→ Text excerpt:
::::

Human heart rate: heritability of resting and stress values in twin pairs, and influence of genetic variation in the adrenergic pathway at a microribonucleic acid (microrna) motif in the 3'-UTR of cytochrome b561 [corrected]

Objectives: The goal of this study was to understand the role of genetic variation in the catecholamine biosynthetic pathway for control of human heart rate (HR).

Background: Human HR is an integrated cardiovascular trait predictive of morbidity and survival. Because the autonomic pathway exerts rapid control over the heart, we probed the role of heredity in the control of HR, focusing on a component of the autonomic sympathetic pathway already predictive of outflow responses: cytochrome b561 (CYB561), the electron shuttle in catecholamine vesicle membranes for transmitter biosynthesis.

Methods: We studied hereditary control of HR with the twin pair design, at rest and during environmental (cold) stress. Single nucleotide polymorphism disruption of a microribonucleic acid (microRNA) recognition motif in the human CYB561 3'-UTR was identified computationally, and its differential effect on gene expression was demonstrated in a transfected luciferase reporter/3'-UTR variant. We exposed stem cell-derived human embryoid bodies to the microRNA mimic or antagomir oligonucleotides, and we observed the effects on contraction rate in proto-hearts.

::::

→ Stored data:
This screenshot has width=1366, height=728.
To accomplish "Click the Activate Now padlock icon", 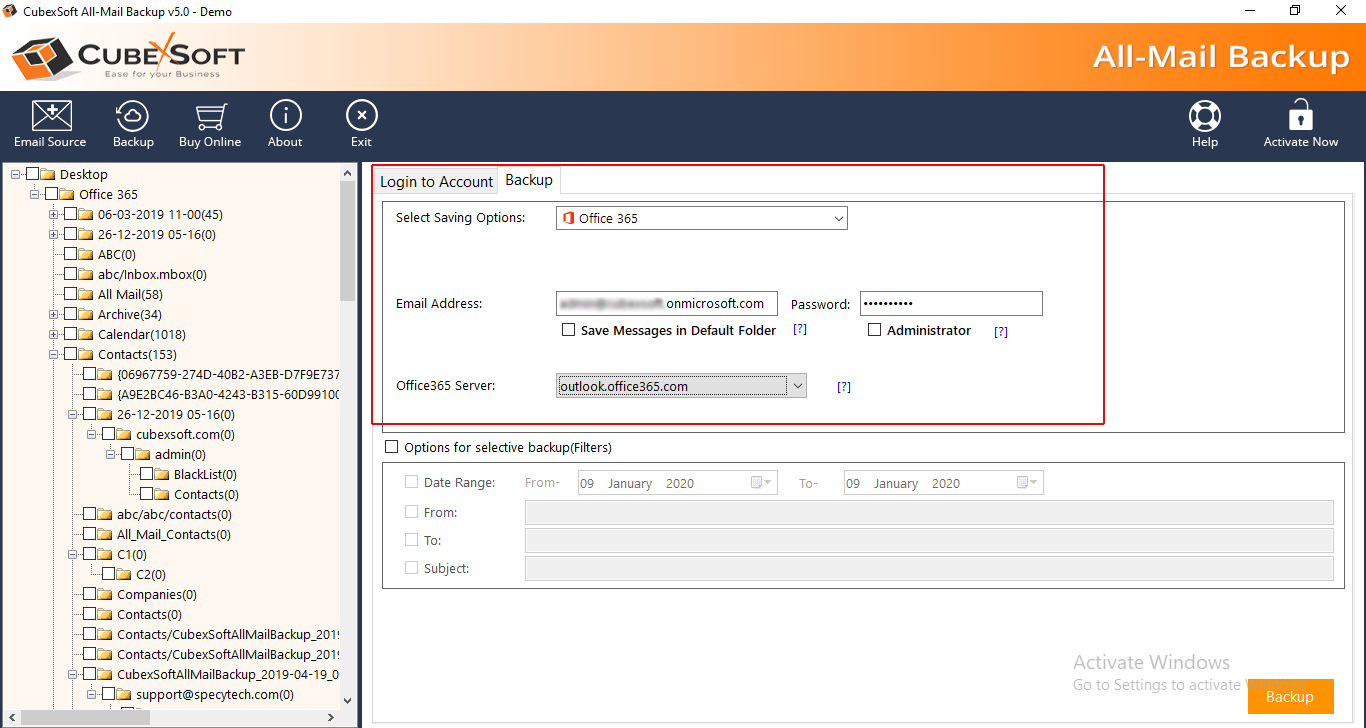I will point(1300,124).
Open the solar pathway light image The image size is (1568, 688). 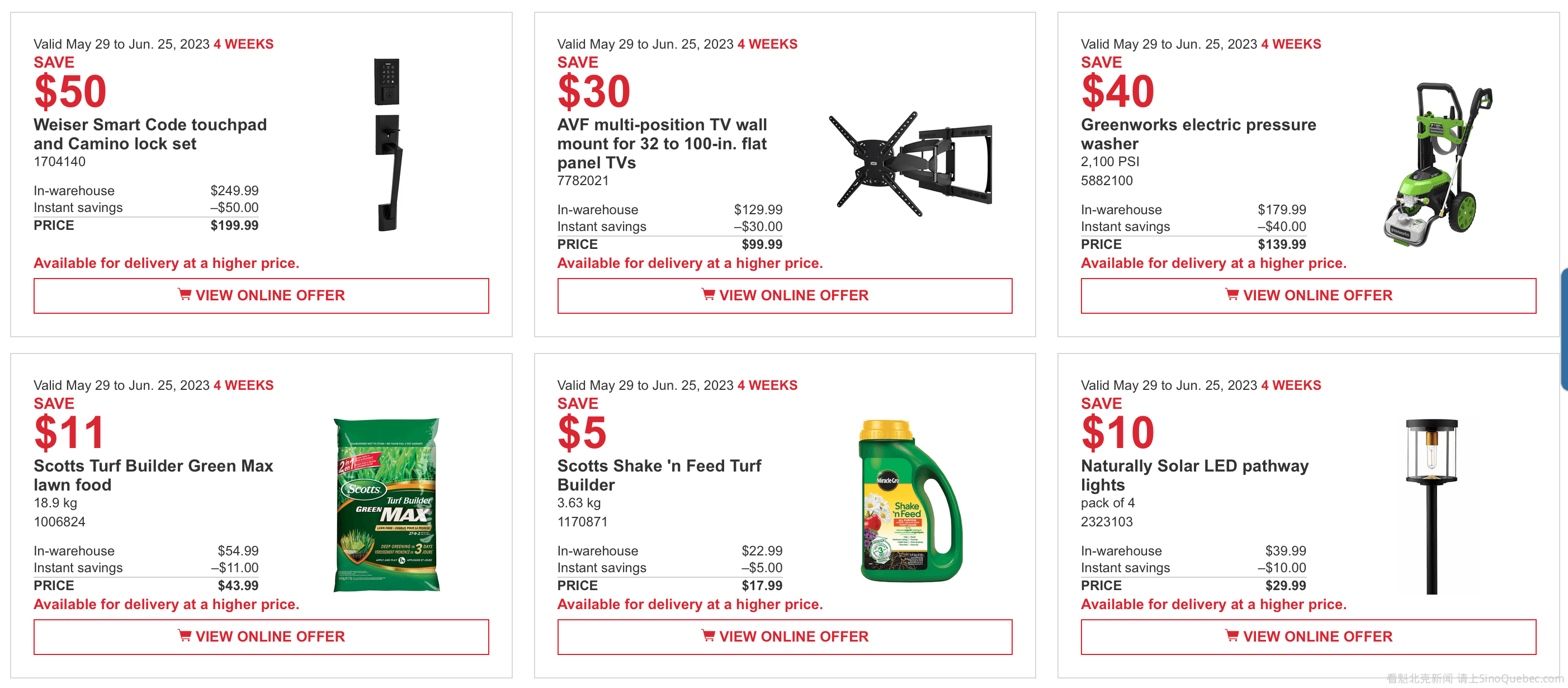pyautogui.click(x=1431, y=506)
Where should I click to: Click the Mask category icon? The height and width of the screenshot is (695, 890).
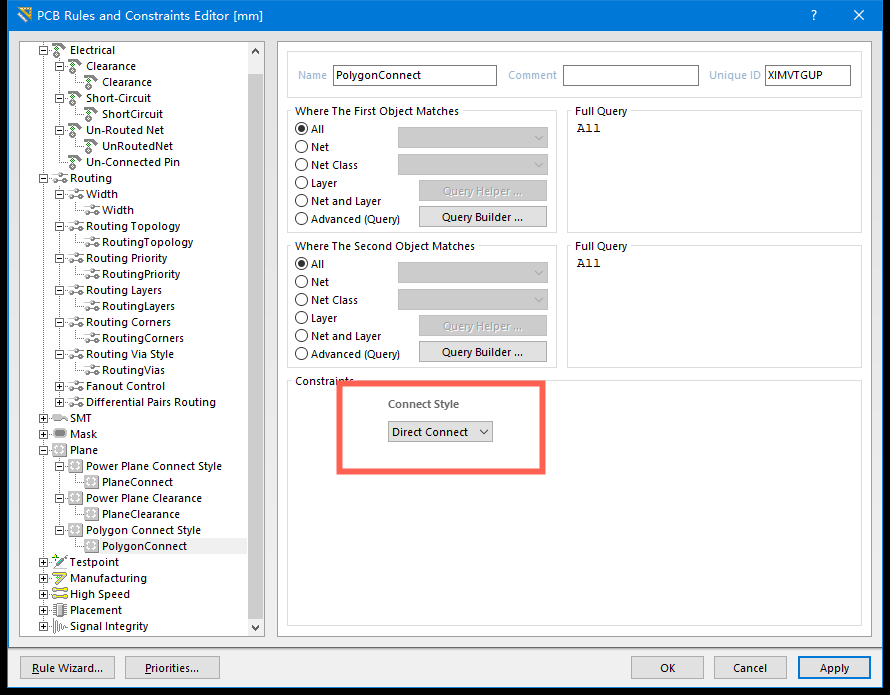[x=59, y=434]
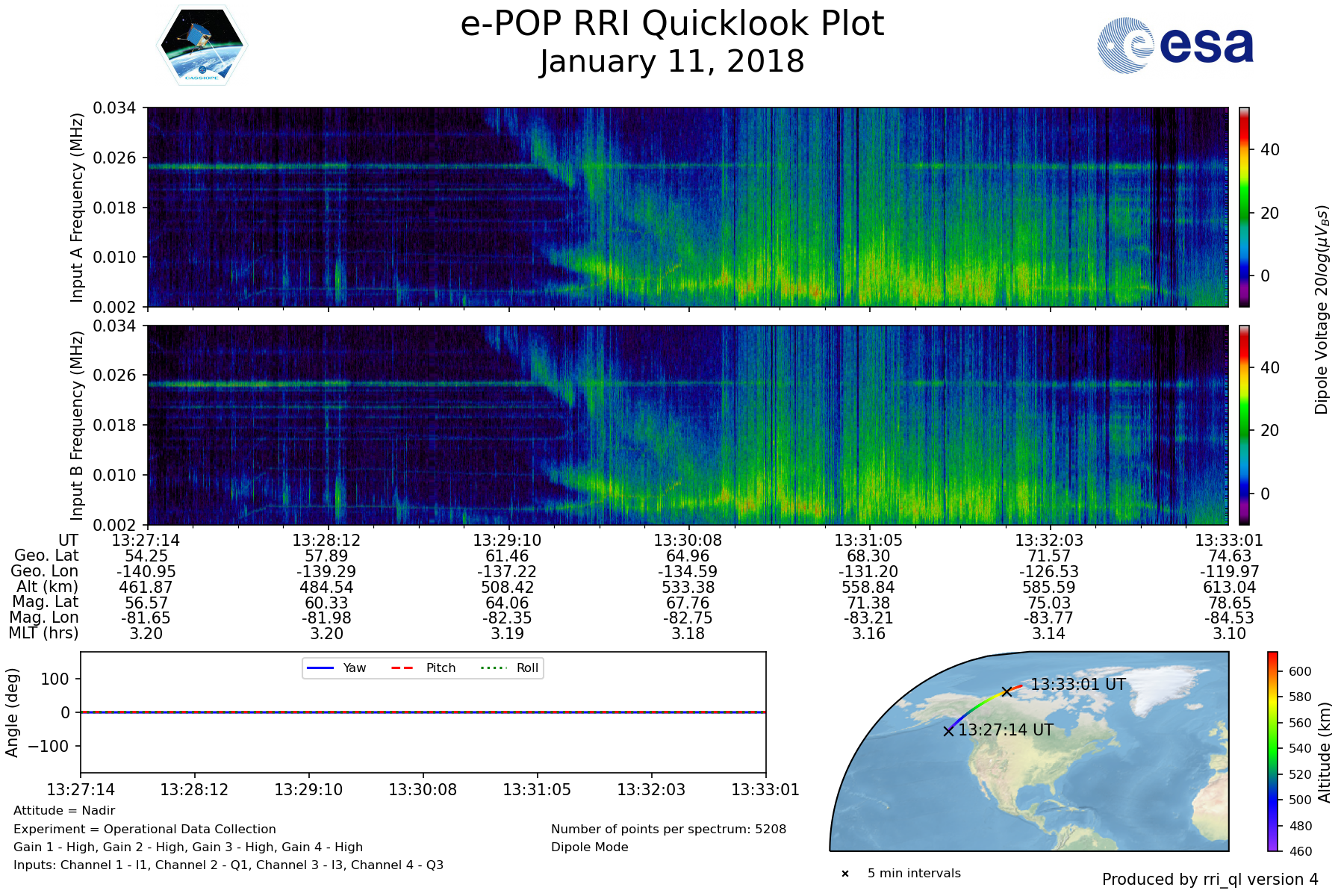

::::

→ Assigned task 1: Rewrite the heart rate abstract from "Human heart rate: heritability" to "heart rate (HR).", substituting "genetic diversity" for "genetic variation".
→ Assigned task 2: Carry on the heart rate abstract from the point at which it stops.

→ Result 1:
Human heart rate: heritability of resting and stress values in twin pairs, and influence of genetic diversity in the adrenergic pathway at a microribonucleic acid (microrna) motif in the 3'-UTR of cytochrome b561 [corrected]

Objectives: The goal of this study was to understand the role of genetic diversity in the catecholamine biosynthetic pathway for control of human heart rate (HR).

→ Result 2:
Results: Substantial heritability (h(2)) was demonstrated by using twin pair variance components for both basal/resting HR (h(2) 50.9 ± 6.4% of trait variation, p = 2.47 × 10(-10)) and stress-augmented HR (h(2) 55.1 ± 5.9%, p = 8.79 × 10(-13)), and the 2 HR traits shared genetic determination (genetic covariance ρG 0.747 ± 0.058, p = 2.85 × 10(-9)). CYB561 displayed 1 common genetic variant in the transcript region: A+1485G (rs3087776), in the 3'-UTR, 1485 bp downstream of the termination codon, in a conserved region, with the A-allele ancestral in primates. In a twin/sibling sample (n = 576), A+1485G influenced HR, both at rest (p = 0.010) and after environmental stress (p = 0.002), with the minor (A) allele displaying a recessive effect with lower HR. The effect of A+1485G on HR was extended by meta-analysis into 2 additional population samples (total n = 2,579), and the influence remained directionally consistent and significant (p = 0.007). A+1485G disrupted a microRNA (human microribonucleic acid-1294 [hsa-miR-1294]) recognition motif in the 3'-UTR, as demonstrated by a transfected luciferase reporter/human 3'-UTR variant system in 2 different neuronal/neuroendocrine cell types. The microRNA effect was further documented by cotransfection of an hsa-miR-1294 mimic, yielding an exaggerated decline in expression of the A-allele (better match) reporter (p = 4.3 × 10(-5)). Similar findings of differential 3'-UTR allelic susceptibility to hsa-miR-1294 were noted during expression of the full-length human CYB561 messenger ribonucleic acid with its cognate 3'-UTR. Finally, exposure of stem cell-derived human embryoid bodies to hsa-miR-1294 mimic or antagomir oligonucleotides yielded directionally opposite effects on contraction rate in proto-hearts.

Conclusions: HR is a substantially heritable trait, with genetic influence by variation in the adrenergic pathway, here shown for messenger ribonucleic acid translational control at the CYB561 step of transmitter formation. The results have implications for potentially modifiable autonomic pathways that influence this risk trait in the population.